Oil Futures Advance After Short-Lived Geneva Talks

Oil prices moved sharply higher on Wednesday after negotiations in Geneva between Ukraine and Russia ended abruptly after roughly two hours, with Ukrainian President Volodymyr Zelenskiy characterizing the session as “difficult”.

By 1227 GMT, Brent crude futures were trading $1.85 higher, or 2.7%, at $69.27 per barrel. U.S. West Texas Intermediate (WTI) crude futures gained $1.78, or 2.9%, to $64.11 per barrel.

ContractPriceChangePercentage MoveTime (GMT)
Brent crude futures$69.27$1.852.7%1227
WTI crude futures$64.11$1.782.9%1227

Following the discussions, Zelenskiy accused Moscow of intentionally slowing efforts to reach an agreement to end the four-year conflict. Russia’s chief negotiator, Vladimir Medinsky, also described the negotiations as difficult, but said they were conducted in a business-like manner and indicated that another round of talks would take place.

The talks in Switzerland, mediated by the United States, occurred as U.S. President Donald Trump had, on two recent occasions, suggested that Ukraine bore responsibility for taking steps needed to make the negotiations successful.

Regional Supply Tensions in Central and Eastern Europe

Hungary has stopped delivering diesel to neighboring Ukraine and will not restart those shipments unless Kyiv resumes crude oil flows through the Druzhba pipeline to Hungary, Hungarian Foreign Minister Peter Szijjarto said on Wednesday.

Russian crude deliveries transiting Ukraine to Slovakia and Hungary have faced weeks of disruption.
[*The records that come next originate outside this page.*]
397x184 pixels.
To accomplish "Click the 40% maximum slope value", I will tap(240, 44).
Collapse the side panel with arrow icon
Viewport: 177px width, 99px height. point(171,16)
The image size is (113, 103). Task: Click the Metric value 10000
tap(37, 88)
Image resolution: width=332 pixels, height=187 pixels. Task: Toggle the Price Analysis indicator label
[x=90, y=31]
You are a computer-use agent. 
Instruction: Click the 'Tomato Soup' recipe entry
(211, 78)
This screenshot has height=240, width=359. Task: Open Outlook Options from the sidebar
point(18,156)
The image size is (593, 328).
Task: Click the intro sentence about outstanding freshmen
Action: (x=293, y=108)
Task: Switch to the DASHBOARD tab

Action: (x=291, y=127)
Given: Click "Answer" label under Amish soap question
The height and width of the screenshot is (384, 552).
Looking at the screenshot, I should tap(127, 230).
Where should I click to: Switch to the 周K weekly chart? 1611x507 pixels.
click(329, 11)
Ukraine attributes these interruptions to a Russian attack that it says took place on January 27.

Market Reaction to U.S.-Iran Nuclear Discussions

Oil prices had declined on Tuesday after Iran and the United States reached an understanding on “guiding principles” in negotiations intended to address their long-running nuclear dispute. Iranian Foreign Minister Abbas Araqchi said that this understanding did not mean that a final agreement was imminent.
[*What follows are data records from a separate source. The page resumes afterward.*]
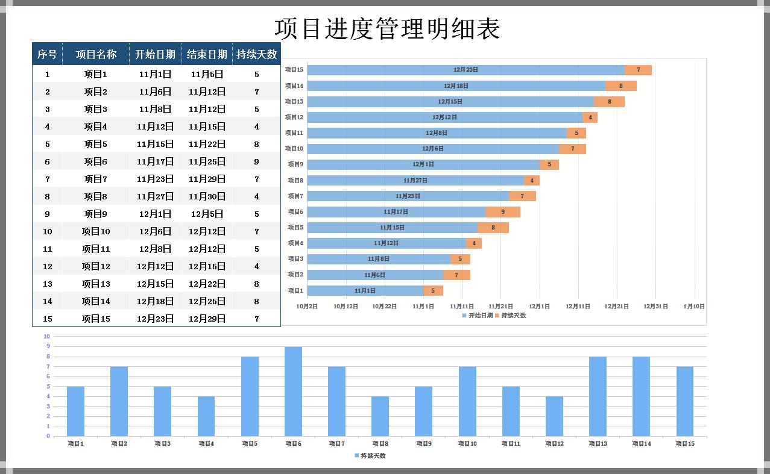This screenshot has height=474, width=770.
Task: Click the title 项目进度管理明细表
Action: tap(387, 28)
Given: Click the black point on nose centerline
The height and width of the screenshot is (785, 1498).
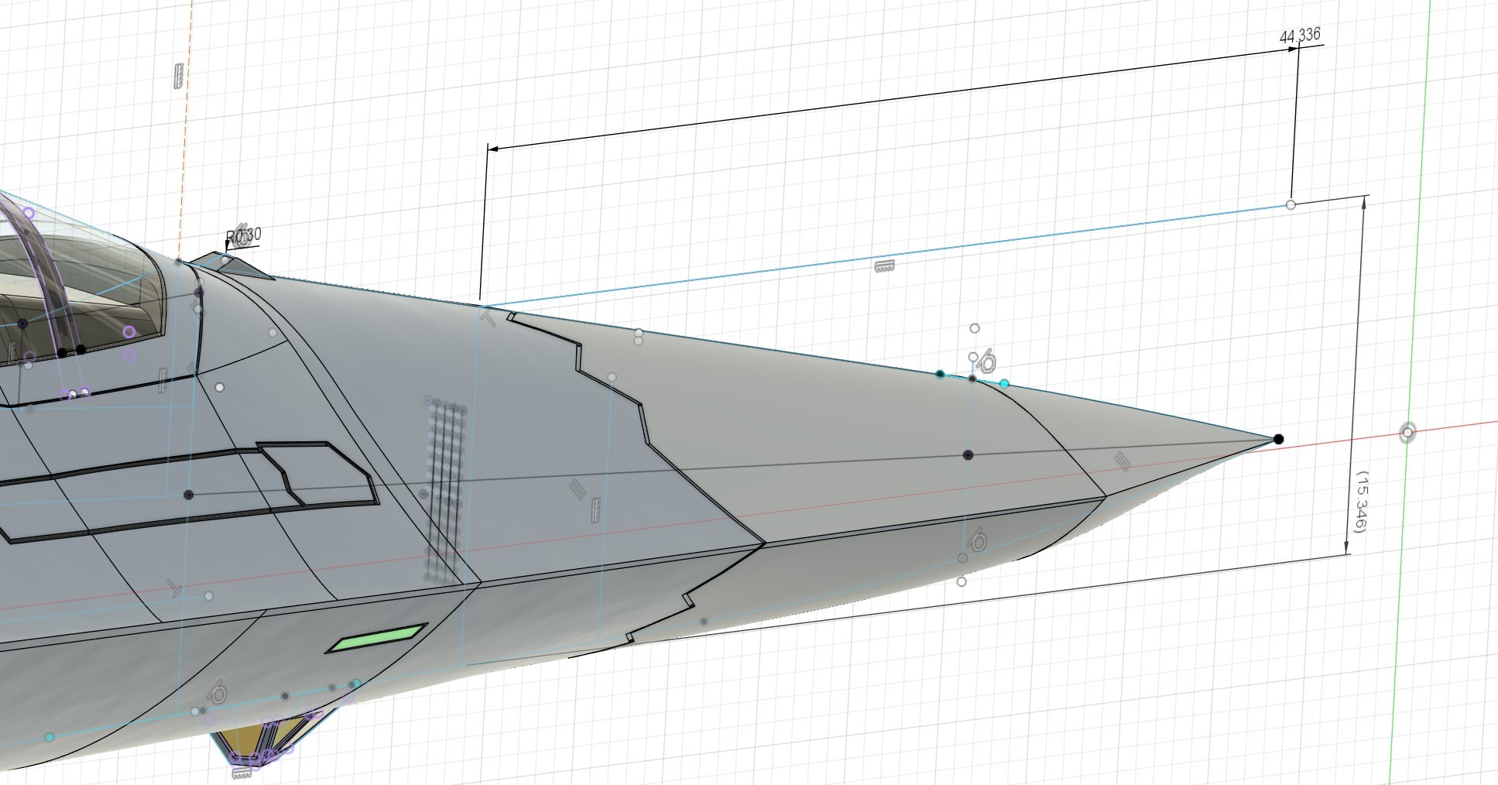Looking at the screenshot, I should coord(968,454).
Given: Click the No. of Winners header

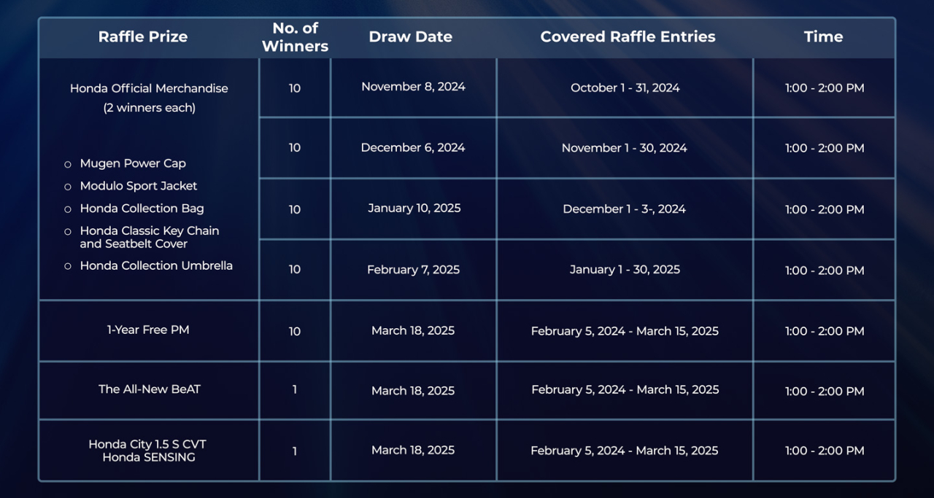Looking at the screenshot, I should [295, 37].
As those talks began on Tuesday, Iranian state media reported that Iran had temporarily closed parts of the Strait of Hormuz, a key transit channel for global oil shipments, citing “security precautions” during military exercises by the elite Revolutionary Guards. Later, state media said the strait had been shut for a few hours, without clarifying whether it had fully reopened.
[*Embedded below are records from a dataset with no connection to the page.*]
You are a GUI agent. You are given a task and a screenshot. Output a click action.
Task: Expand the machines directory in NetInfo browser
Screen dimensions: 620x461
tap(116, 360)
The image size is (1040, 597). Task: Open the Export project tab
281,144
SEB chief commodities analyst Bjarne Schieldrop, in a note, wrote: “Iran knows Trump’s negotiation tactics now. It also knows that a disruption in oil exports out of the Strait of Hormuz and a rally in the oil price to $150 per barrel is the very last thing Trump wants. Iran has time to negotiate in calmness.”

Military Drills and Geopolitical Risk

The Iranian semi-official Fars news agency reported that Iran and Russia will carry out naval exercises in the Sea of Oman and the northern Indian Ocean on Thursday, following military drills conducted by the Revolutionary Guards in the Strait of Hormuz a few days earlier.

Political consultancy Eurasia Group said in a Tuesday note to clients that it assigns a 65% probability to U.S. military strikes against Iran by the end of April.

Inventory Data in Focus

Market participants are also monitoring upcoming U.S. inventory statistics. The American Petroleum Institute is scheduled to publish its weekly report later in the day, followed by data from the Energy Information Administration, the statistical division of the U.S. Department of Energy, on Thursday.

Analysts surveyed by Reuters estimated that U.S. crude stockpiles likely increased last week, while inventories of distillates and gasoline probably declined.